I was under the assumption that resuming an acp_disk synchronisation was a low priority SRDF "task" and that existing SRDF/S data streams were not impacted. I thought that the adaptive copy process would only use the "free" bandwidth so the "production bandwidth" would not be impacted.
Every day we're copying from 300 to 500 gigs of data using acp_disk and let it run for almost 2 hours. After this we switch to SRDF/A to get the data consistent and after a minute or 2 or 3 we do a suspend.
Everything worked just fine, but yesterday an SRDF/S customer complained that during this 2 hour period he experiences extreme slowness on his SAN attached disks. Considering the history of this customer and previous incidents, I'm pretty sure it has to do with our acp_disk sync which occurs every day.
What I would like to know is if we can change the priority of this acp_disk sync or at least explain to me why EMC says that adaptive copy is a low priority thing, while in fact other synchronous links ARE stil impacted.
unfortunately i don't have a lot of experience with adaptive copy modes. Looking at the doc ..it says that when the skew number is exceeded it will turn either synch or semi-synch on until the number of invalid tracks is back below the skew number. Could that be the case in your situation ?
Hey ! If that is the case we have an issue here !!! I was always told that for an initial sync you should always use adaptive copy, but if you're using a somewhat larger device or meta, the number of tracks that need to be copied exceeds the max nuber of invalid tracks (skew value ?) and thus everything turns to async, sync or semi-sync ? I can't believe that is actually what happens. This would mean that every initial pair create would start running as (a/semi-)sync.
But you triggered me. I will start digging deeper now.
An interesting question! Adaptive copy mode does have a lower priority than synchronous SRDF, but there are other factors to consider too. I'm not a Symmetrix performance guru (and I do suggest you open an SR with your local support to get a performance specialist engaged).

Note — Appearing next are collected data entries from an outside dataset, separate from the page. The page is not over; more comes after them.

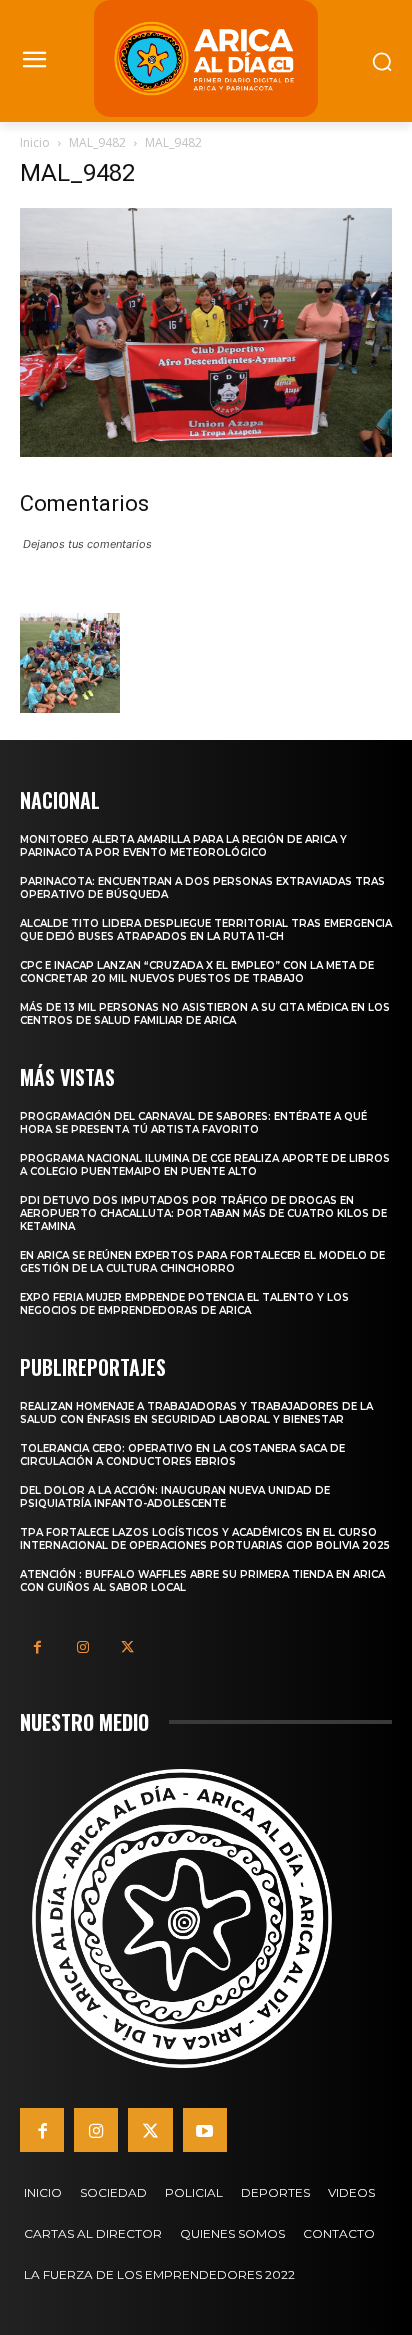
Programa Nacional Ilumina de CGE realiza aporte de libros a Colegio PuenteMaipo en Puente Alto (205, 1165)
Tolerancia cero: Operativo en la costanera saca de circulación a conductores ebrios (182, 1455)
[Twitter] (127, 1647)
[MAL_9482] (206, 451)
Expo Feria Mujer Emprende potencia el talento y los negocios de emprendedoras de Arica (184, 1304)
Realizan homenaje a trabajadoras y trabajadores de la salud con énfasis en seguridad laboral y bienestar (196, 1413)
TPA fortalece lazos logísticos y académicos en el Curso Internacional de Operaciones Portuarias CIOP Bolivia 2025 (205, 1539)
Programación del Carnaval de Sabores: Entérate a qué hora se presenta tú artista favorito (193, 1123)
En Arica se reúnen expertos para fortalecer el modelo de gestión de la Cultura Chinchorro (202, 1262)
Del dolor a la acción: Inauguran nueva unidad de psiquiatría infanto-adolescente (175, 1497)
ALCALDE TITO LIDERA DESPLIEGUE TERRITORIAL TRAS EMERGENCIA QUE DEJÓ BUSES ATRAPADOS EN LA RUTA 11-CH (206, 930)
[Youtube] (205, 2130)
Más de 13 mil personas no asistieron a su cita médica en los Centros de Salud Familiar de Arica (205, 1014)
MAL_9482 (97, 142)
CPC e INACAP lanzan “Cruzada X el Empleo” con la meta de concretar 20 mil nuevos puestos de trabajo (197, 972)
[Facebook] (37, 1647)
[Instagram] (82, 1647)
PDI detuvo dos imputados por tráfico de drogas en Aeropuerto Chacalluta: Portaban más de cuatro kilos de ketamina (203, 1213)
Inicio (35, 142)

Here's a few things to think about in the meantime:
The max ACp skew (65535) is interpreted as infinity. In other words, if its set at this (default) value, the RDF mode stays in adaptive copy.
Are your SRDF links heavity utilised with SRDF/S traffic, such that the additional ACp traffic now completely saturates the link? This will cause everything to slow down.

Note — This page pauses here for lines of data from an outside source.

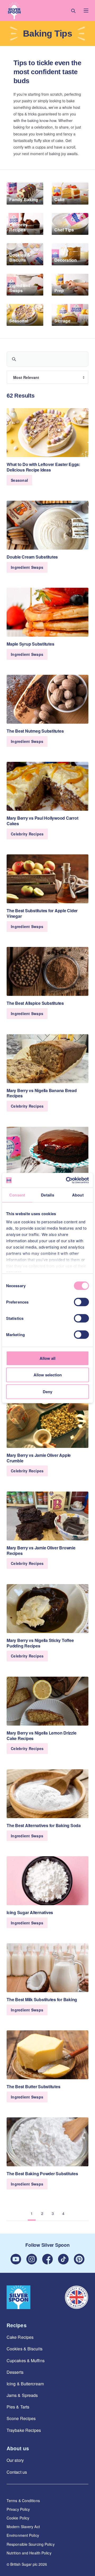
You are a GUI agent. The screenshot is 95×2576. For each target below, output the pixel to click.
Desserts (15, 2372)
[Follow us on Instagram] (31, 2259)
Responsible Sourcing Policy (31, 2544)
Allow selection (48, 1375)
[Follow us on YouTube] (16, 2259)
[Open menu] (86, 10)
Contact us (17, 2472)
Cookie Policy (18, 2518)
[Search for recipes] (73, 10)
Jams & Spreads (22, 2395)
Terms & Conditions (23, 2500)
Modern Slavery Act (23, 2526)
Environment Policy (23, 2535)
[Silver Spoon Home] (18, 2297)
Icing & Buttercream (25, 2384)
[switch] (81, 1302)
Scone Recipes (21, 2418)
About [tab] (78, 1195)
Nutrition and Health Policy (29, 2552)
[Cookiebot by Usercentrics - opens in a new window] (67, 1180)
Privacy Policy (18, 2509)
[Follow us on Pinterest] (79, 2259)
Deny (47, 1392)
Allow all (47, 1358)
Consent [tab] (17, 1195)
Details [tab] (47, 1195)
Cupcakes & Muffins (26, 2360)
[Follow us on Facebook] (47, 2259)
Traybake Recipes (24, 2430)
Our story (15, 2460)
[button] (14, 10)
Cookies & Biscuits (24, 2349)
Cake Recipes (20, 2337)
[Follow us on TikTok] (63, 2259)
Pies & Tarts (18, 2407)
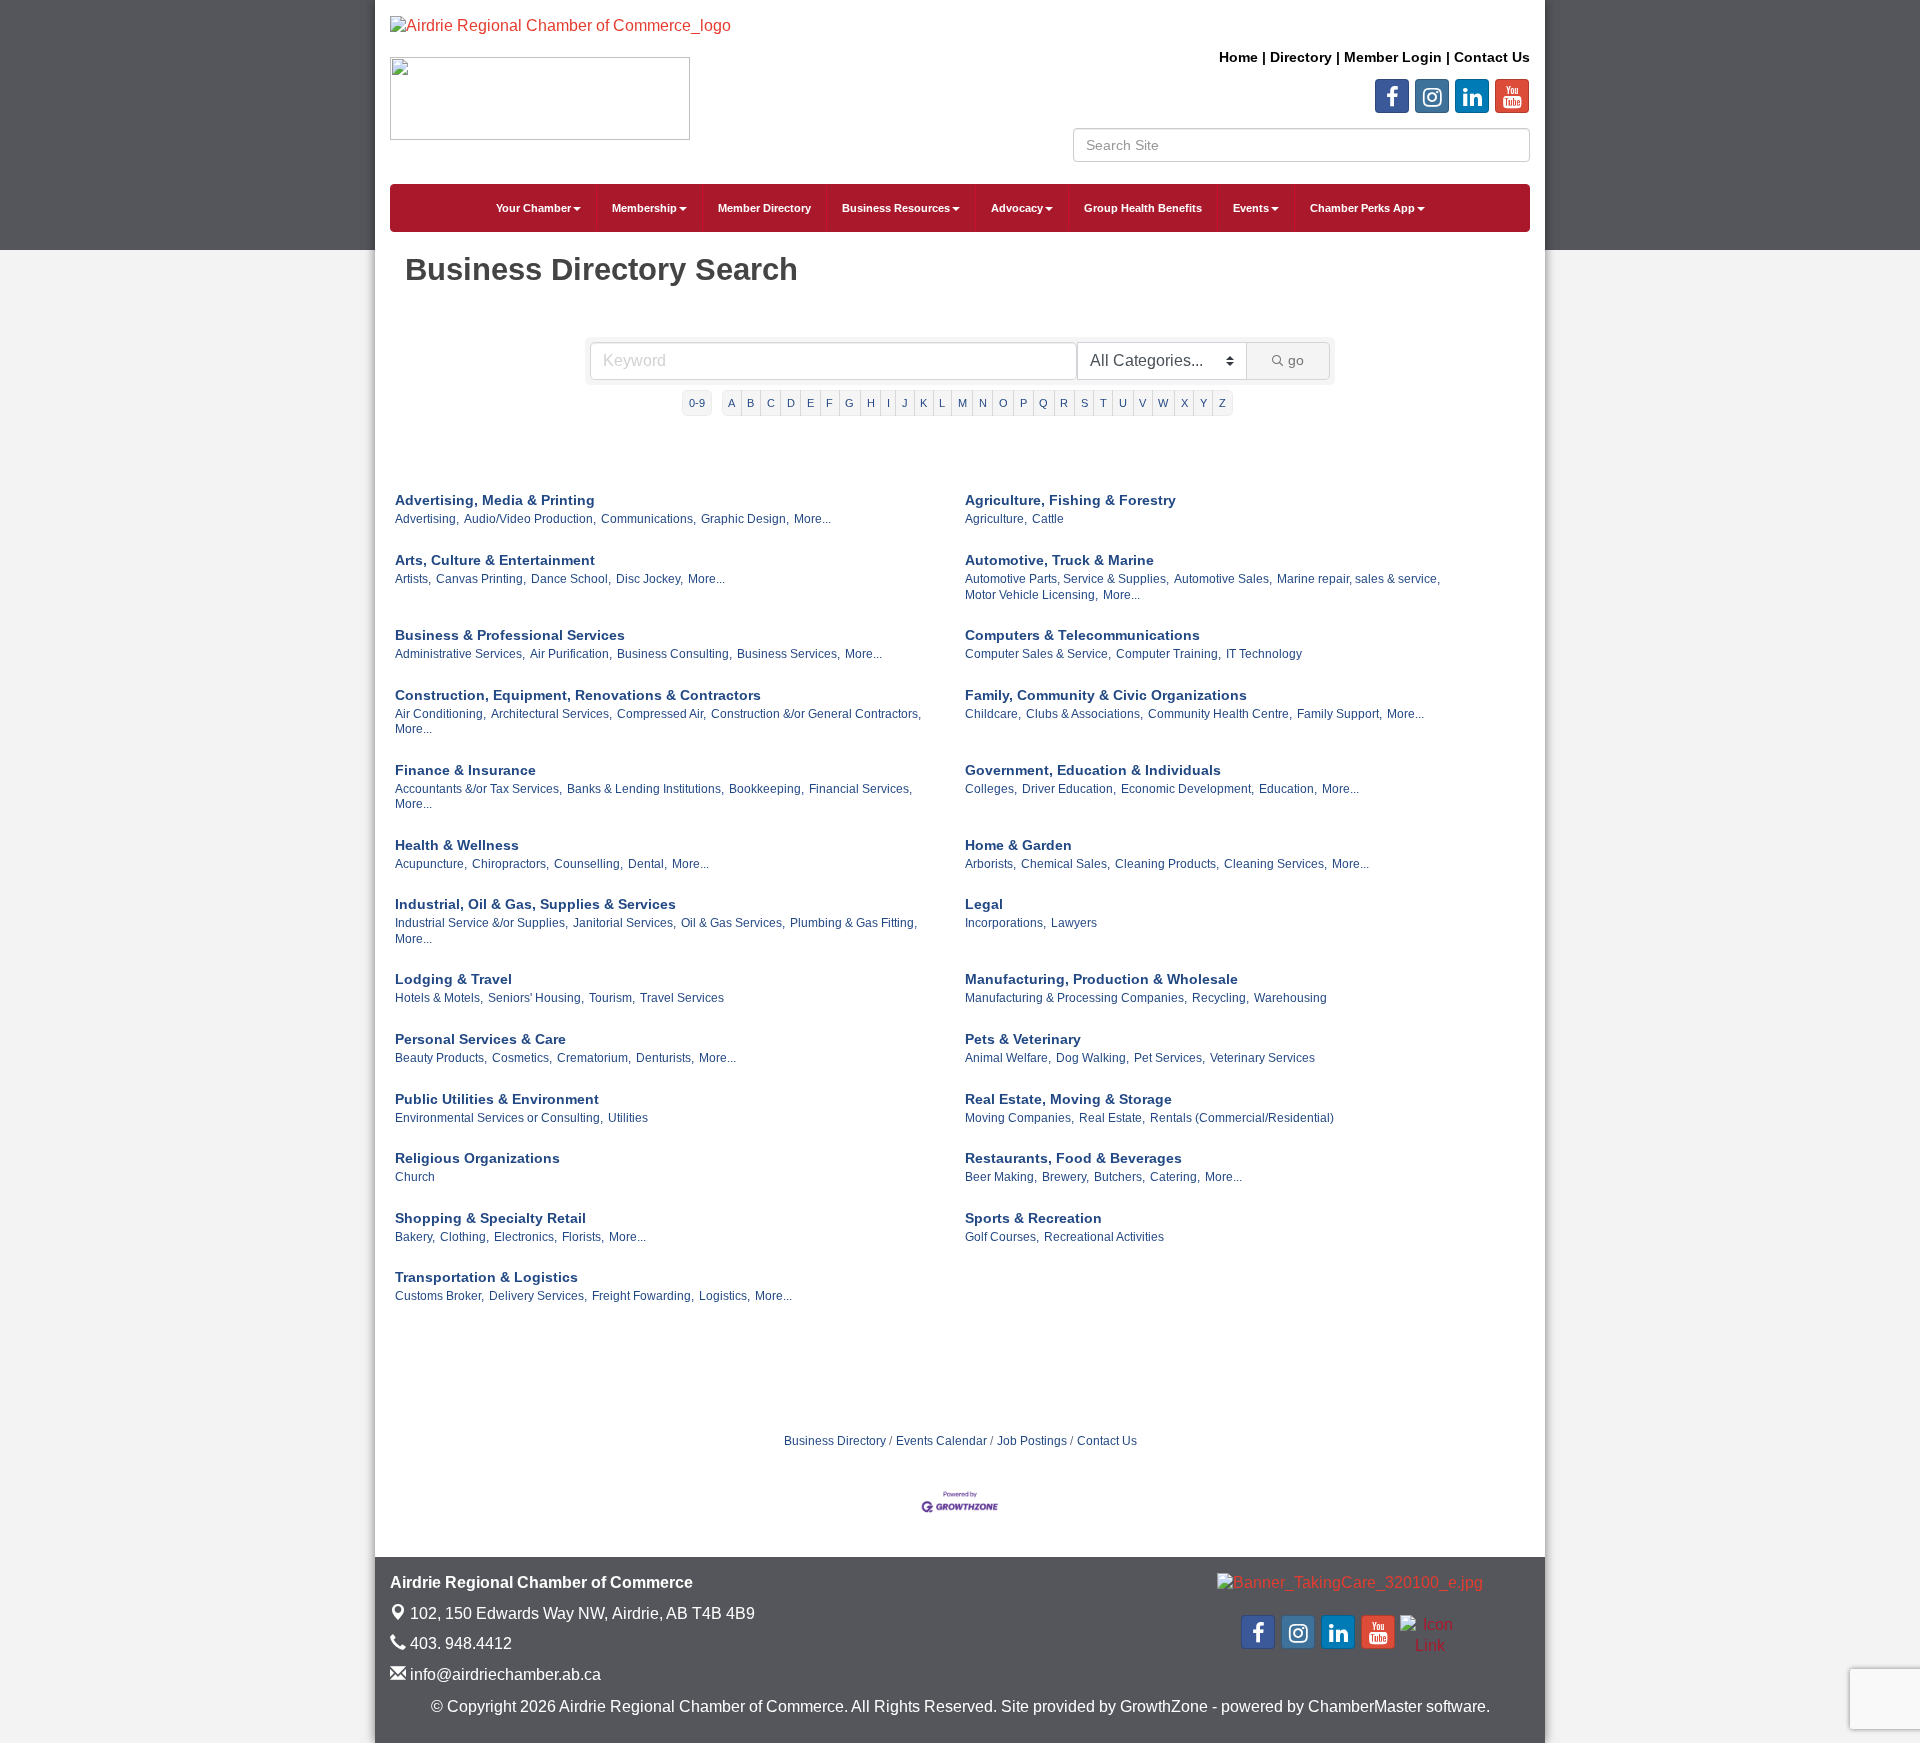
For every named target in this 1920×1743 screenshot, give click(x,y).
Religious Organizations (477, 1158)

The additional backend (DA + disk) activity imposed by the sync could be causing increased service times for some hosts - especially if the volumes they're accessing reside on the same spindles as the volumes being synched (remember there's only one set of drive heads!).
RAID mode can have an impact on the above - with mirrored volumes there are obviously 2 copies of the data - either of which can service a read. With RAID5 there is only one copy, so read misses have to come from that one device - potentially causing hot spindles.
Cache Pressure - If the cache is very full of data waiting to be destaged (dirty), RDF writes to volumes in ACp_disk mode can be discarded once the local write(s) have completed. The remote track gets marked as invalid. This allows a cache slot to be reused quickly without having to wait for RDF. However, the track will eventually need to be copied over the RDF link, and the penalty for the quick win is having to do another local read from disk into cache in order to then send the track to the remote box. This results in higher backend I/O activity.
RDF group utilisation. Are there multiple RDF groups per RA? How is the workload balanced between them?
I believe the RA will "round-robin" if there are multiple RDF groups on it. Therefore it may be possible that a low priority ACp sync in an otherwise idle group could be disproportionately taking cycles from busy SRDF/S sessions in other groups on the same RA.
The answer? Lots of analysis to determine where the perceived performance problem lies. For a quick fix, I would start by investigating the symqos (Quality of Service) Solutions Enabler commands, with which you can set the SRDF copy pace. For example: # symqos -g drdf set RDF pace 10
...sets the RDF copy pace of all the devices in group "drdf" to 10, which is the slowest. You'll need to tune the pace setting, but this may allow you to slow down the ACp sync such that it does not impact the SRDF/S.
I quote: "The skew value is configured at the device level and may be set to a value between 0 and 65,534 tracks. For devices larger than a 2 GB capacity drive, a value of 65,535 can be specified to target all the tracks of any given drive." So setting the skew to the maximum value, it should never switch to SRDF/S or /A, but still, when my 200 LUN's (single symdevs as well as metas) start "adaptive copying", our SRDF/S is impacted and we received incidents from customers, saying that their performance was severily impacted.
I regret to say that my question still isn't answered. I must also add to this issue that we created a workaround for this problem: we started doing these ACP_Disk syncs more than once a day instead of once a day and (for now) nobody complaned.
Although the question hasn't really been answered, I'd like to close this question / topic, since it no longer applies to a live problem we were facing.